▸ **TO DO**: All lines from the one that contains "Where should I click to: Open" to the end of the data must be retyped exactly. Pictures are not retyped.

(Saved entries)
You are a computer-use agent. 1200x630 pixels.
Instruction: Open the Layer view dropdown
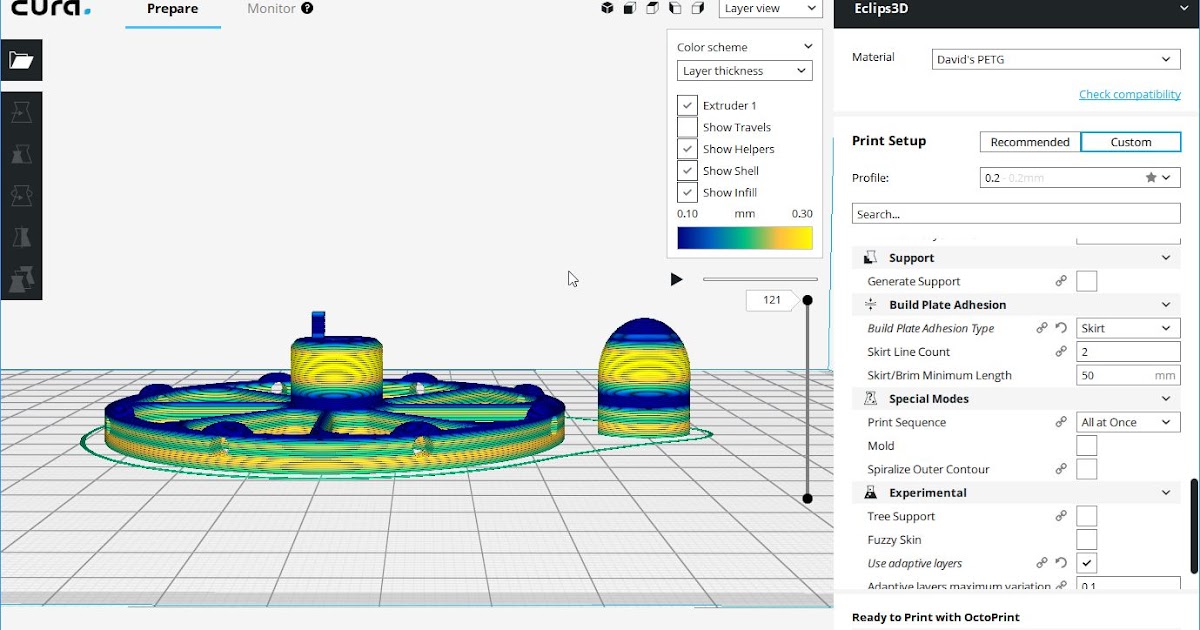[770, 8]
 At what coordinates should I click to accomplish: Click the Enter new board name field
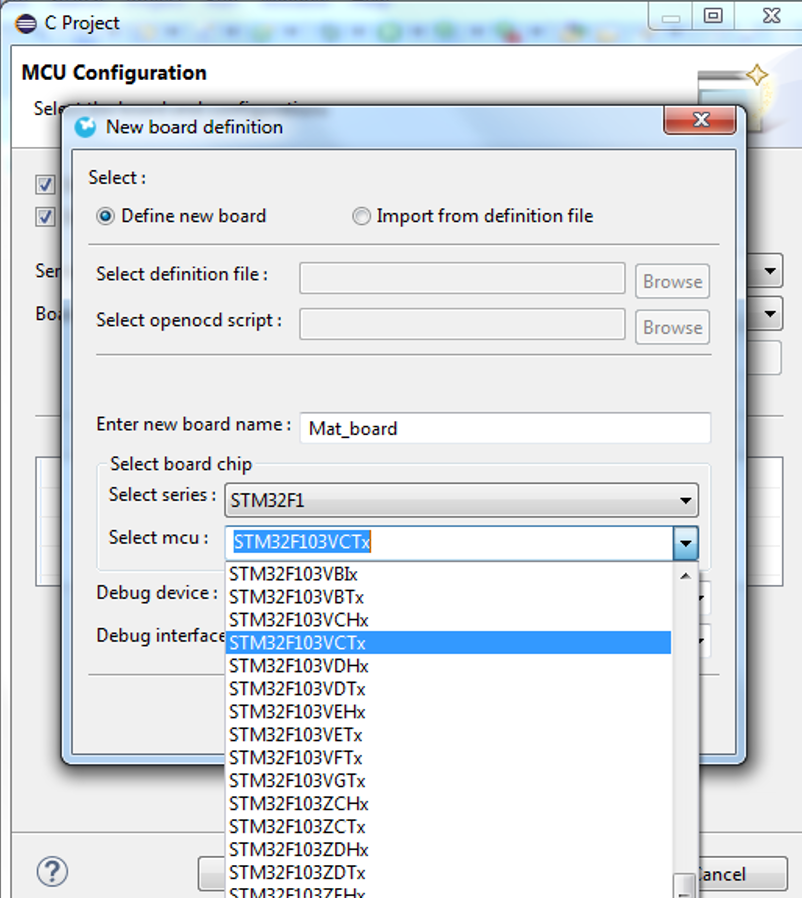point(505,428)
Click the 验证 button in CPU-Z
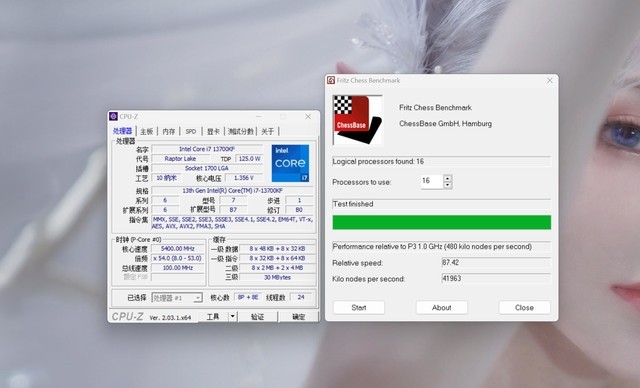The image size is (640, 388). coord(258,317)
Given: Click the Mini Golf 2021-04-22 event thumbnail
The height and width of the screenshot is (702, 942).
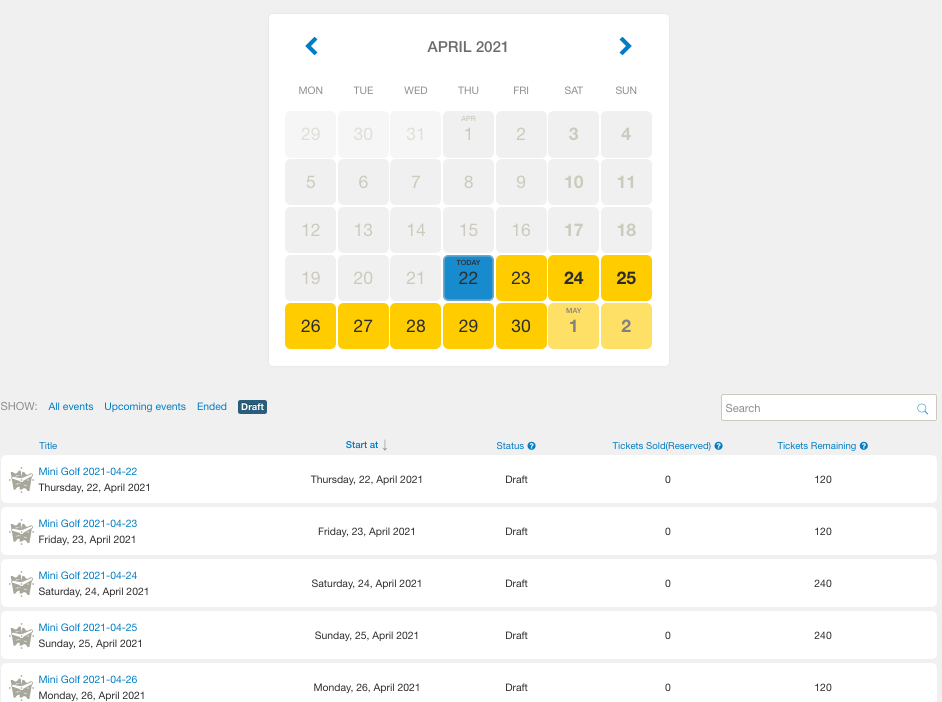Looking at the screenshot, I should (21, 480).
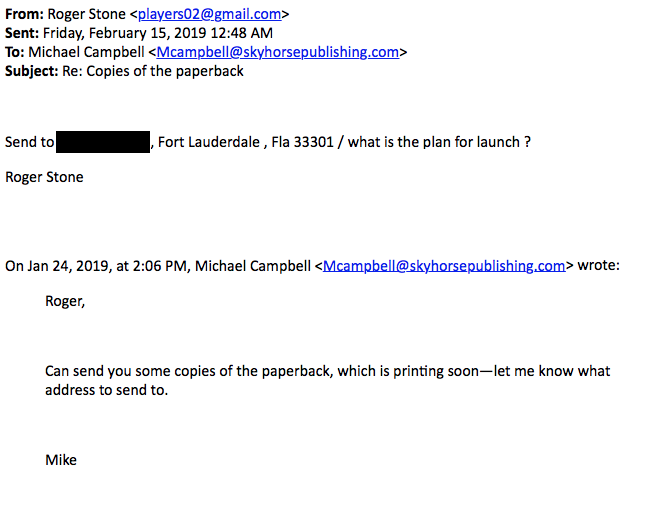Screen dimensions: 649x505
Task: Click the line address to send to.
Action: point(106,389)
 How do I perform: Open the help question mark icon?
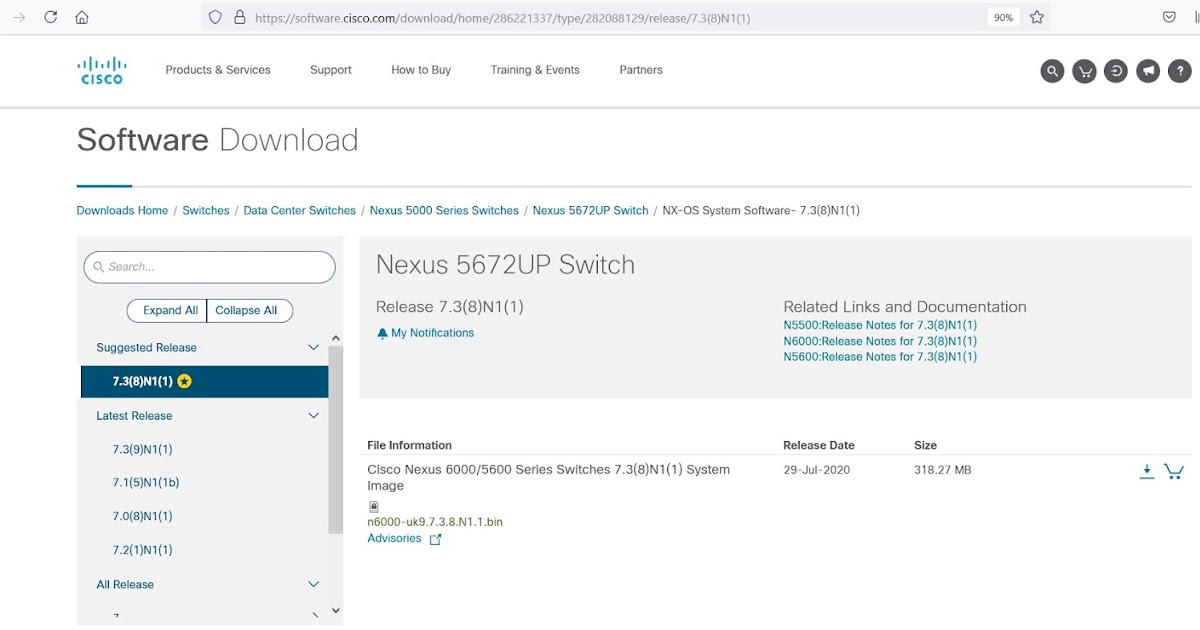1179,71
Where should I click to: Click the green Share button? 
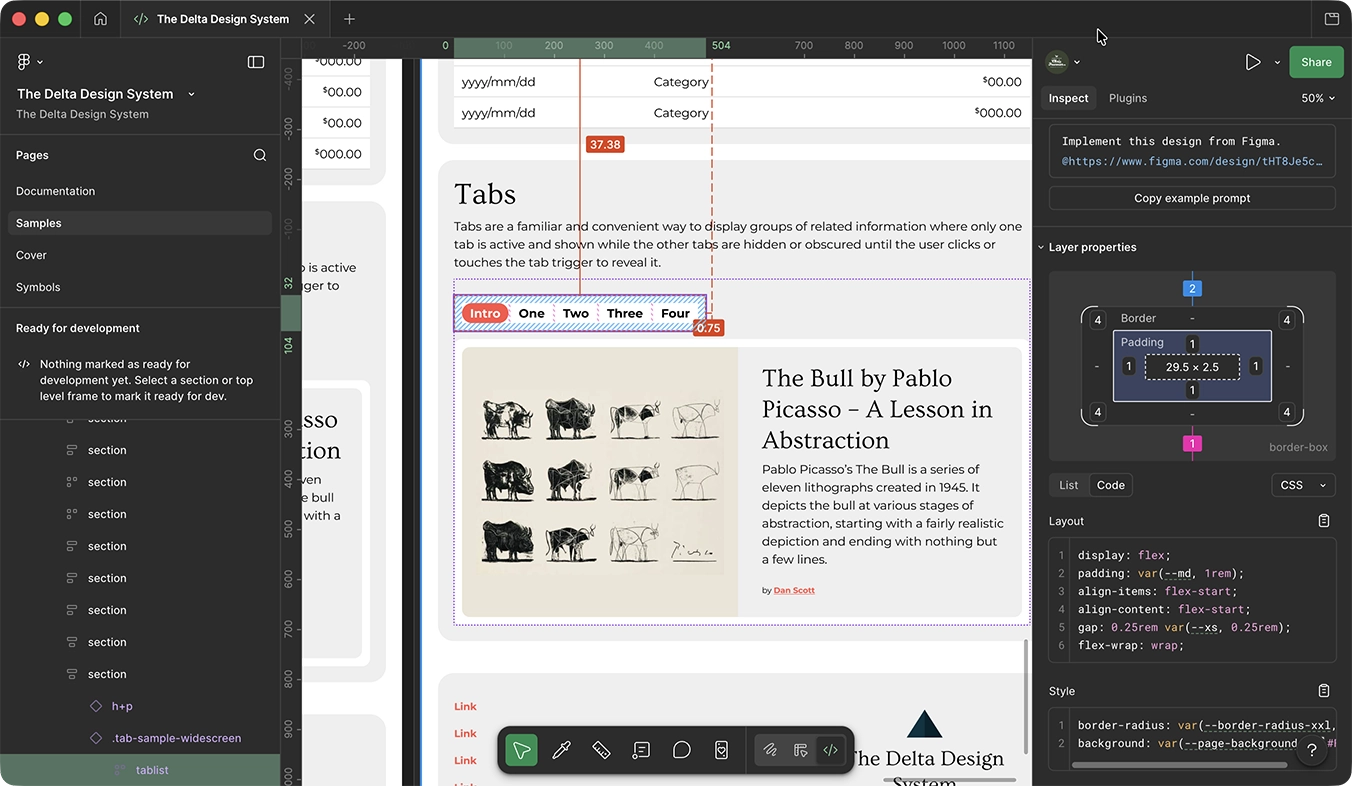pyautogui.click(x=1316, y=61)
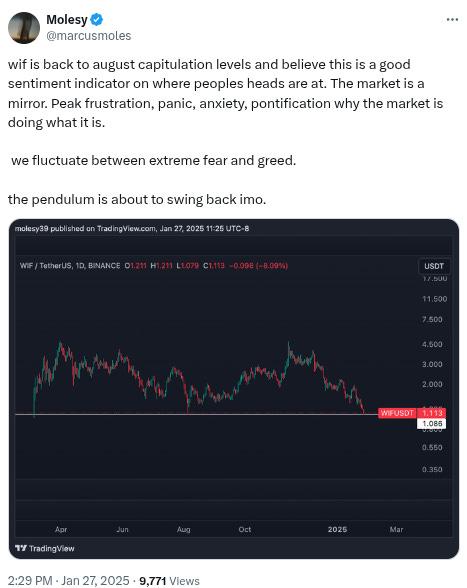Click the blue verified badge

click(x=97, y=20)
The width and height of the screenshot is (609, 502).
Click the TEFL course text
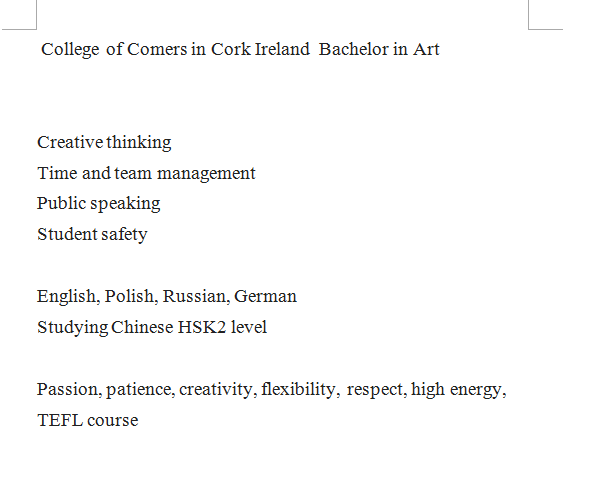(x=88, y=420)
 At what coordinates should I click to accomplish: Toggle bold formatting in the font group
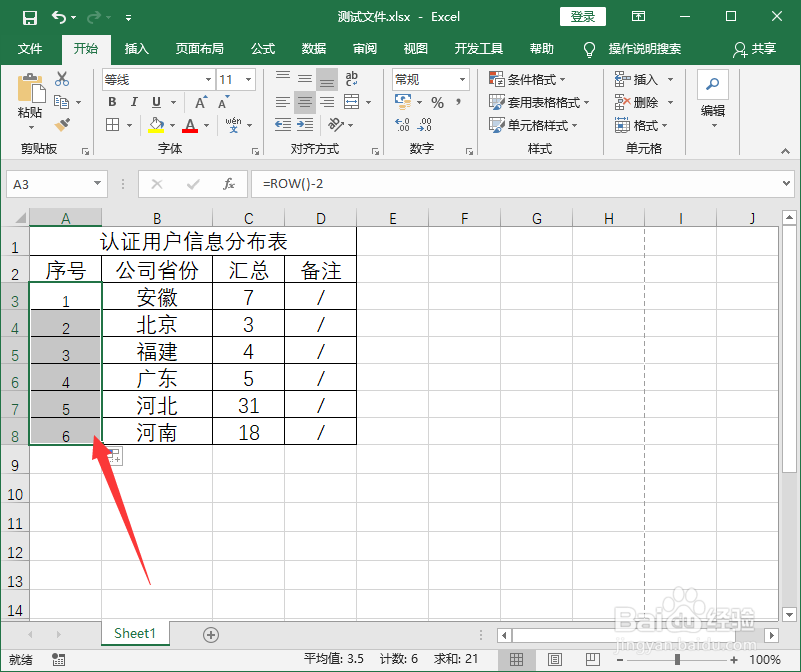[x=111, y=101]
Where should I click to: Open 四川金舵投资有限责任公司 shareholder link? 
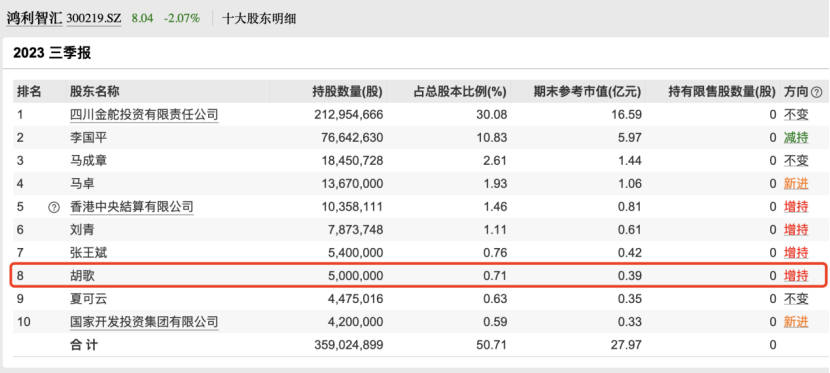click(x=144, y=115)
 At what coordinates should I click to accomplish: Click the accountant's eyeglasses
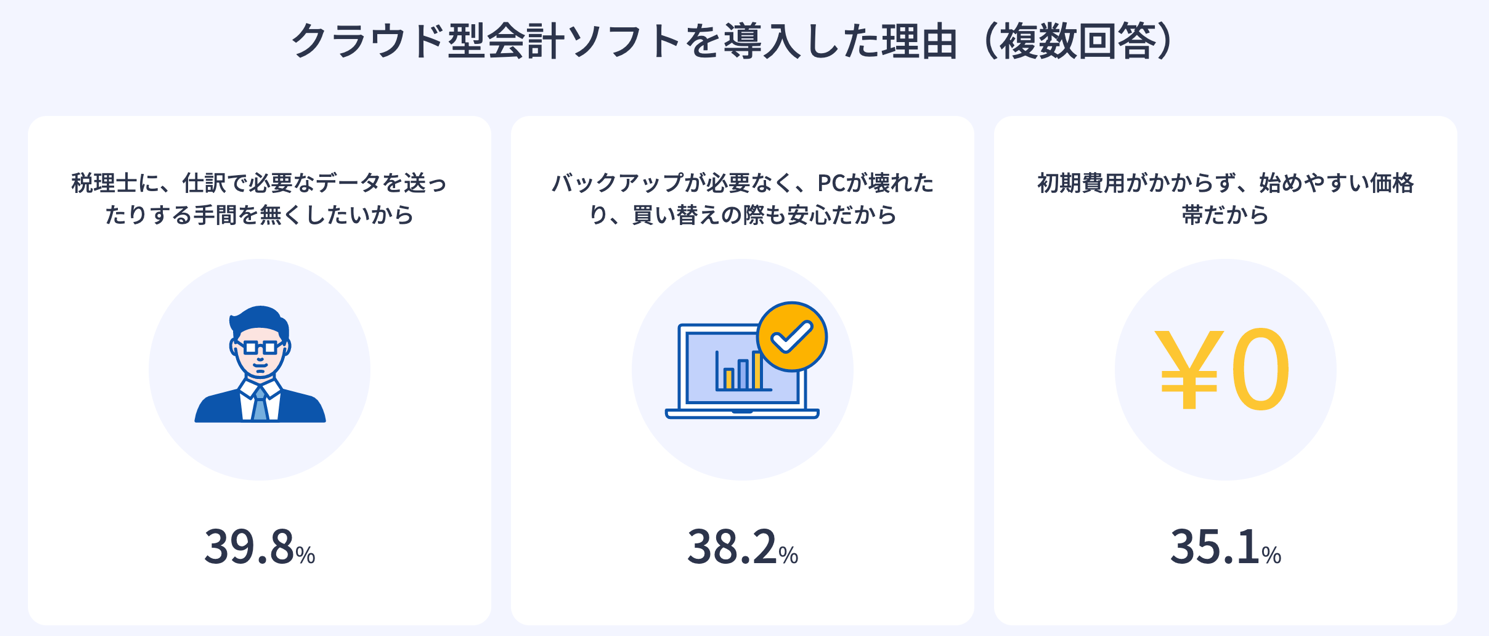coord(260,347)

▸ **RESULT FOR THIS TASK**:
Where should I click to: Open 四川金舵投资有限责任公司 shareholder link? 
click(x=144, y=115)
 At what coordinates should I click to accomplish: Click the accountant's eyeglasses
coord(260,347)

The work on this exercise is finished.